▸ **Extract to read**:
****************************************
Journal of Scientific and Engineering Research, 2023, 10(9):225-228



**Research Article** 

ISSN: 2394-2630 CODEN(USA): JSERBR

# Low Power Methods for GPU Design Optimizations

# Apoorva Reddy Proddutoori

San Diego, California

Email: apoorvaproddutoori@gmail.com

**Abstract** The paper comprises of modern-day low power solutions to enhance the design of graphics processing unit (GPU). The change in the design to low voltage distribution network will allow the GPU to sweep bidirectionally, increasing the scope of the parallelization of the load. This indeed can be achieved by optimally determining and controlling the data load.

Further, irrelevant data load can lead to the lagged processor and lead to potential increase in the memory bandwidth. Higher bandwidth of memory directly leads to more power consumption rising the energy consumed. Therefore, reducing the data traffic results in better and faster design. This paper highlights the procedures to reduce the data traffic for newly innovated applications, focusing the improvement and efficiency of the architecture.

#### Keywords LVDN, Power, CMA, Graphics Processor Unit

#### 1. Introduction

The System on Chip (SOC) designs primarily focus on cost and area reduction, pushing power optimizations to secondary. But the rise in the demand for lesser battery power consumption of the devices bought power optimization techniques into spotlight, making it one of the main goals of the design advancements.
****************************************
▸ **Task brief**:
Return the full article on low-power GPU design word for word, from top to bottom. The material below has no connection to the article on low-power GPU design.

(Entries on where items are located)
****************************************
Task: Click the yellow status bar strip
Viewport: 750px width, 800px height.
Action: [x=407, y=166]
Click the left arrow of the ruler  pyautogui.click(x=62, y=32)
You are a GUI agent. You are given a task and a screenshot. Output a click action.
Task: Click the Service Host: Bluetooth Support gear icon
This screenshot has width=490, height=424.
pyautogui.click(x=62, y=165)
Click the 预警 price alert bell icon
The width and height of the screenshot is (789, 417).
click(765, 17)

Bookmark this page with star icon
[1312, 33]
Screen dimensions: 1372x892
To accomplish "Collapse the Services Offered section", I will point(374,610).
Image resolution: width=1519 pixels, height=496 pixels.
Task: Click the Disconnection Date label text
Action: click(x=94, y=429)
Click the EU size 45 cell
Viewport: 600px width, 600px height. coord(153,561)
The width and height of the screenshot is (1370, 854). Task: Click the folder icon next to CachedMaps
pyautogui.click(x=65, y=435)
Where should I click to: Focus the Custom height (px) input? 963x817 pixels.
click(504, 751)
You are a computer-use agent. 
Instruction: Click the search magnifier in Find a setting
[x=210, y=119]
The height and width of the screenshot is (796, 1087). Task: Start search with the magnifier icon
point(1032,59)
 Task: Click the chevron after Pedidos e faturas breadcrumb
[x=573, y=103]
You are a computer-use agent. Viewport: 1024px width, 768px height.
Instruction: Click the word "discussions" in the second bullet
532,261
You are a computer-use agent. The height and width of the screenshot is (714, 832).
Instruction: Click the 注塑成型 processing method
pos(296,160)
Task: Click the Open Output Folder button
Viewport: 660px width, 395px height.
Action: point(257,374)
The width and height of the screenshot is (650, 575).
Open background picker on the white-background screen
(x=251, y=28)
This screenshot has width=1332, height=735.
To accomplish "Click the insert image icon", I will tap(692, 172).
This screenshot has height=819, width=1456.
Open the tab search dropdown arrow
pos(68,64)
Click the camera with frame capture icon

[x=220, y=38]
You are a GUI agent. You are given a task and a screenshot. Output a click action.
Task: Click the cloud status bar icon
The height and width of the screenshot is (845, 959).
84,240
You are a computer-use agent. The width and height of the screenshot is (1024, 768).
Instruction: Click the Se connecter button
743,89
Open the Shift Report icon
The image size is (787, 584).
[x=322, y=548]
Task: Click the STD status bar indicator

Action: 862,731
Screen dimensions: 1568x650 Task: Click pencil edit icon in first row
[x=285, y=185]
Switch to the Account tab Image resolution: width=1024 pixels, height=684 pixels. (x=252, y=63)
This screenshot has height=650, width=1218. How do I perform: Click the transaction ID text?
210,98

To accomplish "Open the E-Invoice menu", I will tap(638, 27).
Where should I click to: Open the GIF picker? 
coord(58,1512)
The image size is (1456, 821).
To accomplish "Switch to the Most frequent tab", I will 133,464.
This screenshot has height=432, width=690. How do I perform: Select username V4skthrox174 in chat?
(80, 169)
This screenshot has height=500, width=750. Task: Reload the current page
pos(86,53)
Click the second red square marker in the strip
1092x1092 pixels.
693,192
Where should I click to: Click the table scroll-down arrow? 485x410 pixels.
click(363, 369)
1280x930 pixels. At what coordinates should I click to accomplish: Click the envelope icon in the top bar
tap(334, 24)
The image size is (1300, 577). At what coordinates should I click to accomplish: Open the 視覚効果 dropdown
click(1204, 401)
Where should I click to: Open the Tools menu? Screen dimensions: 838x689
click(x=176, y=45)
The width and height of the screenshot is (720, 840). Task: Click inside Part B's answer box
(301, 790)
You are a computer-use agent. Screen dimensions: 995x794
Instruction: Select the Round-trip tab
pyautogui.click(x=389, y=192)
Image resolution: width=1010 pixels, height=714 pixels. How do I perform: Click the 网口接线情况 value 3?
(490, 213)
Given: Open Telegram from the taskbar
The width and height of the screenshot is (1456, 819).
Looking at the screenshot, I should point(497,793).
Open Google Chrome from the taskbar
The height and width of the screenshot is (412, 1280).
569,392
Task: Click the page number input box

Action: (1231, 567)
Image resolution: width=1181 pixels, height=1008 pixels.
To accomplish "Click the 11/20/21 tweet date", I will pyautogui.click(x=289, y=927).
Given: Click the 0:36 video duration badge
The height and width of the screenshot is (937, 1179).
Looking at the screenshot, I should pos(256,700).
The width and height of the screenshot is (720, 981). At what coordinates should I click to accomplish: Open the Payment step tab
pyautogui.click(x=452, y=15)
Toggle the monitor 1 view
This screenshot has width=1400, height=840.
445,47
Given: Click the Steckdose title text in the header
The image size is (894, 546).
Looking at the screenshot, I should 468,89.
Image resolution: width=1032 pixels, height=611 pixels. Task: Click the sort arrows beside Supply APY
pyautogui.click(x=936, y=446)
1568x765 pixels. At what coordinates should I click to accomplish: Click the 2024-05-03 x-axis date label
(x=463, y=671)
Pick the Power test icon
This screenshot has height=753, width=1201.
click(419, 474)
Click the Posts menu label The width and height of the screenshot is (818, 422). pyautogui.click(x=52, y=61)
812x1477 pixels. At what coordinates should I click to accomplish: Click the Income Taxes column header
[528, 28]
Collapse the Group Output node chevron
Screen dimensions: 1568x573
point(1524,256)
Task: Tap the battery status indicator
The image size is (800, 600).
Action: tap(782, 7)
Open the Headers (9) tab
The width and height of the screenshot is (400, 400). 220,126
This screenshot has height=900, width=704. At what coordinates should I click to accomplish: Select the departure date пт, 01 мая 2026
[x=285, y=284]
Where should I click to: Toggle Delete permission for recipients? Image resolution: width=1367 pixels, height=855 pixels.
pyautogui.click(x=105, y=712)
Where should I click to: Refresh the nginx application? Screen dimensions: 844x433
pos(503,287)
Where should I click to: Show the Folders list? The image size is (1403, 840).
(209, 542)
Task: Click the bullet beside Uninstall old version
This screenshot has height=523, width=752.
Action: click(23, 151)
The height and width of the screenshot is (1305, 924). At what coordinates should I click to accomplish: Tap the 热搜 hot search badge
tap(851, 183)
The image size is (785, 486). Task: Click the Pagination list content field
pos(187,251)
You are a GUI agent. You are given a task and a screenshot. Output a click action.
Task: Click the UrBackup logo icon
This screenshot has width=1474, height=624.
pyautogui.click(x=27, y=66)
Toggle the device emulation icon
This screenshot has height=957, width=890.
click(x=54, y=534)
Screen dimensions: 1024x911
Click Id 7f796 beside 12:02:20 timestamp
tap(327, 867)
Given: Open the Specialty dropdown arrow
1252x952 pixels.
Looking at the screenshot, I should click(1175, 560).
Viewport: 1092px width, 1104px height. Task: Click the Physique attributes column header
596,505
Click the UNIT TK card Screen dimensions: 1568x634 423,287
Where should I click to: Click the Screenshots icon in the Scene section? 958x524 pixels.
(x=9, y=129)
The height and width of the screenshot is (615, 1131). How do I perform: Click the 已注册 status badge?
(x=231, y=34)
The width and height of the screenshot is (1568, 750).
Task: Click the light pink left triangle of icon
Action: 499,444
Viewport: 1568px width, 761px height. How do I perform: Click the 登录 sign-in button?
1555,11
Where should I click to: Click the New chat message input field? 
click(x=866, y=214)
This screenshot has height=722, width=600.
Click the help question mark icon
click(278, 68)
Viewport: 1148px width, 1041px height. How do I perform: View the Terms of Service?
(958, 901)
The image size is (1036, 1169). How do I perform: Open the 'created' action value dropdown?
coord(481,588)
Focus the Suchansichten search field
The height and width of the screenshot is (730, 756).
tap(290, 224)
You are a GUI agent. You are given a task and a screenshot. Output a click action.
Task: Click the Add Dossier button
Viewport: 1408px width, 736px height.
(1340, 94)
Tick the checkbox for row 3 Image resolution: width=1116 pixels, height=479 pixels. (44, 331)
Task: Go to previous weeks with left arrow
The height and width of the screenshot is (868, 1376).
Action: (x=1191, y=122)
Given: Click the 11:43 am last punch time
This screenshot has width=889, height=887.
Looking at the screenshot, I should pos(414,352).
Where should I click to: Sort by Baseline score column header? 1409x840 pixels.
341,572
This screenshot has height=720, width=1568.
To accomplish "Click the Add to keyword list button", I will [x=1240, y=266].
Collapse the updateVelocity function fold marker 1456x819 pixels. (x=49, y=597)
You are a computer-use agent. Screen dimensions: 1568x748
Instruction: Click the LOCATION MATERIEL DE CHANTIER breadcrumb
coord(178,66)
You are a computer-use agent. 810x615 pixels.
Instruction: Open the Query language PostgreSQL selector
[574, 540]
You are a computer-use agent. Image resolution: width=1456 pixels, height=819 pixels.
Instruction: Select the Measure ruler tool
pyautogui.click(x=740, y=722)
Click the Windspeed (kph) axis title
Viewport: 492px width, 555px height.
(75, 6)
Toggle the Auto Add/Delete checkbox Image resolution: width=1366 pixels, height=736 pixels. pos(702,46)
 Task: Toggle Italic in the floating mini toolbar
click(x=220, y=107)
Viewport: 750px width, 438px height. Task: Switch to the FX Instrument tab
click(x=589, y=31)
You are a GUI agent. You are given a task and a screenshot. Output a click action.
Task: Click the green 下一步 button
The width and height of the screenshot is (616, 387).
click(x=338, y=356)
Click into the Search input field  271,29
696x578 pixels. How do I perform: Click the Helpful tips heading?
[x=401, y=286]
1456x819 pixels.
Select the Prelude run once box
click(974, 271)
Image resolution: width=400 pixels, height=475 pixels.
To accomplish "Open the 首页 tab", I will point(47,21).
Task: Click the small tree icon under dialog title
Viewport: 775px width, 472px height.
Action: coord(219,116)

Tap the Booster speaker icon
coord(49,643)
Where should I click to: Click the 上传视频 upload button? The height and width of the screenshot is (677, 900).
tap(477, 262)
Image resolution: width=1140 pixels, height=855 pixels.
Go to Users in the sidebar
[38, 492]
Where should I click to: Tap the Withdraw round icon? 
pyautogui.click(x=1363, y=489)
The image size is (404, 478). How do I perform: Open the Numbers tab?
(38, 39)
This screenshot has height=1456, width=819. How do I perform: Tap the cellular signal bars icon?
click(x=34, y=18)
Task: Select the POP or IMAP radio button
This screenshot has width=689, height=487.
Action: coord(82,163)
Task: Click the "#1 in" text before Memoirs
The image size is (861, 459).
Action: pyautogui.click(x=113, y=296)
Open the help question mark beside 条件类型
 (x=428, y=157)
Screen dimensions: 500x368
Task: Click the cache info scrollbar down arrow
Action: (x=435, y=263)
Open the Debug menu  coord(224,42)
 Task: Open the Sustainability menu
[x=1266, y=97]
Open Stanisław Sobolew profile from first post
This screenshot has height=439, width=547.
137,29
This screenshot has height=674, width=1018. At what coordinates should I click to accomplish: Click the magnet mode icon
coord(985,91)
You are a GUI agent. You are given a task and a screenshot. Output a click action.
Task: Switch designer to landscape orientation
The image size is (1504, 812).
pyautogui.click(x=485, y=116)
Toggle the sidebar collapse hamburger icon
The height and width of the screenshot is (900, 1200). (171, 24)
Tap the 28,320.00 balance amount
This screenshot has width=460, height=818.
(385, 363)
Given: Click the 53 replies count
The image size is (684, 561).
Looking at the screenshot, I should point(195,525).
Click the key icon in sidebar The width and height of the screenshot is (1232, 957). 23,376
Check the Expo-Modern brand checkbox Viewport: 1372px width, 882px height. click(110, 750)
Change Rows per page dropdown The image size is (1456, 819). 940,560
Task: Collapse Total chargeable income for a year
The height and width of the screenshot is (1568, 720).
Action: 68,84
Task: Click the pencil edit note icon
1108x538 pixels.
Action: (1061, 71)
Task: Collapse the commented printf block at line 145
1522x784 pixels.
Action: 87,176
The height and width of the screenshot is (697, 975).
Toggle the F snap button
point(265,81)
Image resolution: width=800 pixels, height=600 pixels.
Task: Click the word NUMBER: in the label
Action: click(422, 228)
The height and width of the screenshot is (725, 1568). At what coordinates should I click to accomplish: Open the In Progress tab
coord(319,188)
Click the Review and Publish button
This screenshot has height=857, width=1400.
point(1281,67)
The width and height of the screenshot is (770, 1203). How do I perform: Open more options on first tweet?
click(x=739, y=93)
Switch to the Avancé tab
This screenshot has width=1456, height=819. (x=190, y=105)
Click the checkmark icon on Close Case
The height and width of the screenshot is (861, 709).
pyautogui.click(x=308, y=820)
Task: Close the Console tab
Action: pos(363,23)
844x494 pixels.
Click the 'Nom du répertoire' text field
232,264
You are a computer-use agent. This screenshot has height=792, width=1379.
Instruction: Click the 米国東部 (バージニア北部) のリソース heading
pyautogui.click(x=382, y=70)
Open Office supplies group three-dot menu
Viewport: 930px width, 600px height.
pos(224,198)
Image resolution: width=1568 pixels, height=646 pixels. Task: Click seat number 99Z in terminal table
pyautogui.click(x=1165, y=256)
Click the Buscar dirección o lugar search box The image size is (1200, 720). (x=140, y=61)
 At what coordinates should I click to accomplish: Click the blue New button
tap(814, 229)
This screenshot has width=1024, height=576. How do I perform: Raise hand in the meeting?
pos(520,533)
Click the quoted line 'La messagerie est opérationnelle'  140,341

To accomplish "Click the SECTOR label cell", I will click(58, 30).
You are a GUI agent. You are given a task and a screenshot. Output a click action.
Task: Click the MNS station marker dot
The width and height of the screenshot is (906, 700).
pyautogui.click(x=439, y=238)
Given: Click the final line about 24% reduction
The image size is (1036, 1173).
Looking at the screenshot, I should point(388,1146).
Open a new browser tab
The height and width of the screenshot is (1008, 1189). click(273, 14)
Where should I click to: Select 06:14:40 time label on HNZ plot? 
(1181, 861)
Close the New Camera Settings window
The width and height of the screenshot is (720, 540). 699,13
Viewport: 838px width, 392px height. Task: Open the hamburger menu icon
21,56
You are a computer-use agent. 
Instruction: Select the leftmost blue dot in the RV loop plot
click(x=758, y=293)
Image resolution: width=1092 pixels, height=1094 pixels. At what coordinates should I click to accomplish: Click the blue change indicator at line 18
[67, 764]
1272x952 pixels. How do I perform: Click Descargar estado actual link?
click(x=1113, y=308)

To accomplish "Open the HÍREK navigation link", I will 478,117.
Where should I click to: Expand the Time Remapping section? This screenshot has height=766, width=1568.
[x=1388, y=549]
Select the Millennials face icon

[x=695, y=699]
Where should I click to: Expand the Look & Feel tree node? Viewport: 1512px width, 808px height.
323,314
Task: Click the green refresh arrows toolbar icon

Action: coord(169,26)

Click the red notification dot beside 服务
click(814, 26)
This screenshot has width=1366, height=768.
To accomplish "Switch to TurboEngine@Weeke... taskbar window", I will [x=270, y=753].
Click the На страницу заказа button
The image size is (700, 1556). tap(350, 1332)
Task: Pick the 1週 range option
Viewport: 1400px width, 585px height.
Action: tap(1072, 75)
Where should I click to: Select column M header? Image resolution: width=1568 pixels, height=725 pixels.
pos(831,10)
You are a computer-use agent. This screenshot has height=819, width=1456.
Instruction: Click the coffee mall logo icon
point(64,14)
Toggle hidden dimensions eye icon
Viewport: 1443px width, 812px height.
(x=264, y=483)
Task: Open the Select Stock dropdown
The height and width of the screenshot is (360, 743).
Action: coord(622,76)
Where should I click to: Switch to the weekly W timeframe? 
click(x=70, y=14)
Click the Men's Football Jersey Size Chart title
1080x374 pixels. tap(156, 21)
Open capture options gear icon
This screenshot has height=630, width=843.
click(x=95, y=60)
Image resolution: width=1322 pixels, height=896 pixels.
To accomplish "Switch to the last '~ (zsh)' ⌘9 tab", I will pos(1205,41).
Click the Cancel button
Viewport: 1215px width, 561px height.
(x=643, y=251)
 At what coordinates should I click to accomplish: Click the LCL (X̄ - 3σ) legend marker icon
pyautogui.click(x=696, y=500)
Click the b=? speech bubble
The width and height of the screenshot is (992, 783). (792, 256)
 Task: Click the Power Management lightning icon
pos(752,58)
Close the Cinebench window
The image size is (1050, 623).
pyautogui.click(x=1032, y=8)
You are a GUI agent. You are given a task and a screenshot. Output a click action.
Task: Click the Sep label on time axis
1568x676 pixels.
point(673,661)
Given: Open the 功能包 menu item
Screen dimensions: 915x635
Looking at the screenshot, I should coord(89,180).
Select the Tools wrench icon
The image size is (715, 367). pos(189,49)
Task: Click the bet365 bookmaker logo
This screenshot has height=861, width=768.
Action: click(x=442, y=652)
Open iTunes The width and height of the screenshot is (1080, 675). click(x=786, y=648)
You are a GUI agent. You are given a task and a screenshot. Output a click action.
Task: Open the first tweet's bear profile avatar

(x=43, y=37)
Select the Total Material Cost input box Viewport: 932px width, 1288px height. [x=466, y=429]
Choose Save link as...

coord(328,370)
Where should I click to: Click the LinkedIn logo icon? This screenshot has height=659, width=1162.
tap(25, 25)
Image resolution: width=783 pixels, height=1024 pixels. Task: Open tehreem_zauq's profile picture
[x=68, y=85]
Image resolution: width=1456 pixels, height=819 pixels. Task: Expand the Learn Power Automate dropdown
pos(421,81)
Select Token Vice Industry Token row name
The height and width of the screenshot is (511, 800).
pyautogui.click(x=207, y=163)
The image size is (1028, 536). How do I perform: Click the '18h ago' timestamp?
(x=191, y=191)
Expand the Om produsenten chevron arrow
****************************************
▸ **Worked solution**:
Journal of Scientific and Engineering Research, 2023, 10(9):225-228



**Research Article** 

ISSN: 2394-2630 CODEN(USA): JSERBR

# Low Power Methods for GPU Design Optimizations

# Apoorva Reddy Proddutoori

San Diego, California

Email: apoorvaproddutoori@gmail.com

**Abstract** The paper comprises of modern-day low power solutions to enhance the design of graphics processing unit (GPU). The change in the design to low voltage distribution network will allow the GPU to sweep bidirectionally, increasing the scope of the parallelization of the load. This indeed can be achieved by optimally determining and controlling the data load.

Further, irrelevant data load can lead to the lagged processor and lead to potential increase in the memory bandwidth. Higher bandwidth of memory directly leads to more power consumption rising the energy consumed. Therefore, reducing the data traffic results in better and faster design. This paper highlights the procedures to reduce the data traffic for newly innovated applications, focusing the improvement and efficiency of the architecture.

#### Keywords LVDN, Power, CMA, Graphics Processor Unit

#### 1. Introduction

The System on Chip (SOC) designs primarily focus on cost and area reduction, pushing power optimizations to secondary. But the rise in the demand for lesser battery power consumption of the devices bought power optimization techniques into spotlight, making it one of the main goals of the design advancements.